Os dois dissolveram-se um no outro, ali no chão deixaram de existir, eram somente consciência, palavras pertencententes a duas vidas ainda por acontecer. Amantes temerosos, seres estranhos, lepidópteros entrelaçados um no outro, a beijarem-se nas novas bocas, a saborearem as pequenas novas línguas sem remorso algum — já não têm medo, é um amor inexplicável, tão intenso e profundo e imenso que os assiste.
Madalena era feita de vida, ali amava e o seu pensamento não encontrava limites. Albano deixar-se-ia matar para poder sentir a mesma coisa. Na sua vida tudo foi inútil, mas agora não, agora era um pequeno lepidóptero amante às portas do céu. ­— Estamos no céu ou no inferno, Madalena? Tu enroscas-te com tal perícia, não te desmanches, meu amor! Estamos no céu ou no inferno? Ouço gritos lá fora, reconheço a voz de Leocádia por cima das outras vozes que berram no infinito. Vão-nos desfazer, meu amor, mas o meu dever é apenas o de te servir, Madalena, meu amor! — E assim muito depressa se encontraram de novo diante daquela coisa a que chamavam vida real que não foi feita para eles. Estavam nus, atirados de repente um de encontro ao outro, entre quatro paredes onde morava simultaneamente o céu e o inferno.
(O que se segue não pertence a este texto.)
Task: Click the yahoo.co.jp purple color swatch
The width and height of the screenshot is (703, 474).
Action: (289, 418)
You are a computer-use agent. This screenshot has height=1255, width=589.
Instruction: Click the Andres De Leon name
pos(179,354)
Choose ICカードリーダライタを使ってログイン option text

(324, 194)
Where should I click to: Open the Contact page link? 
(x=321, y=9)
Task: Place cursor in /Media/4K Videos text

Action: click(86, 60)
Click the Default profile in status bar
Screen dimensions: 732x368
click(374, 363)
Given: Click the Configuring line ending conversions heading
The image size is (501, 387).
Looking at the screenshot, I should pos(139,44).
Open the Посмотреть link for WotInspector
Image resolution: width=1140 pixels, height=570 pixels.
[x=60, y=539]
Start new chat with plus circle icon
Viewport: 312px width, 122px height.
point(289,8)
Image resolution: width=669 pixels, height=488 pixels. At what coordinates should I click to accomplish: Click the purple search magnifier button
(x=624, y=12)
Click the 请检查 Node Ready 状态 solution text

Leocádia desfazia o drama supremo da lúxuria ao mesmo tempo que vociferava a cólera ao infinito. O seu dever era decifrar o mal, não era fazer o mal, assim dizia. Duas figuras fizeram amor como nunca se tinha visto em Lavinhos. Uma felicidade que nunca chegaram a entender.
Os brados das velhas ecoaram com vozes coléricas e esforçadas.
Um homem, Albano, um santo homem, estava ajoelhado junto ao altar mais sagrado daquela cidade sensual chamada Madalena. — Ontem tu ainda não existias, tu na realidade não existes. Há uma única coisa visível e bem real a avançar dentro de mim, e vem direita a mim, e nada nem ninguém poderá deter. Tu não existes e eu tenho de te inventar para conseguir ter forças para caminhar para o meu estúpido destino. Tu não existes e obrigas-me a avançar para este fim grotesco. Madalena, estou nas tuas mãos. Ó Deus meu, Tu não existes, Madalena não existe neste nosso mundo absurdo onde me encontro e do qual me fartei!
O condenado sabia que ninguém o poderia salvar. Aquela força cega que sempre carregou consigo existiu nele por uma última vez. A mão direita apertou a arma fria com força, com muita força. — Madalena, tu tens de existir! Por amor de Deus, por tudo aquilo que sofremos e pelo que criamos, Madalena, és o nome e a única razão para aquilo que eu agora vou fazer. Aqui me mato pois só quero que existas…
Foi simples!
A verdade que Albano tanto desejara chegou de madrugada, ele assim o quis, e tudo passou a ser verdade.
A Fé maior chegou com cheiro a pólvora, mais viva que todas as vidas.
Albano conseguiu ser verdadeiro, e foi Madalena quem o salvou.

O tiro acabou de imediato com todos os gritos mentirosos. As velhas ocultaram a raiva. Albano pôde salvar a verdade, bastou-lhe pegar na arma e descarregar o desespero do mundo contra si.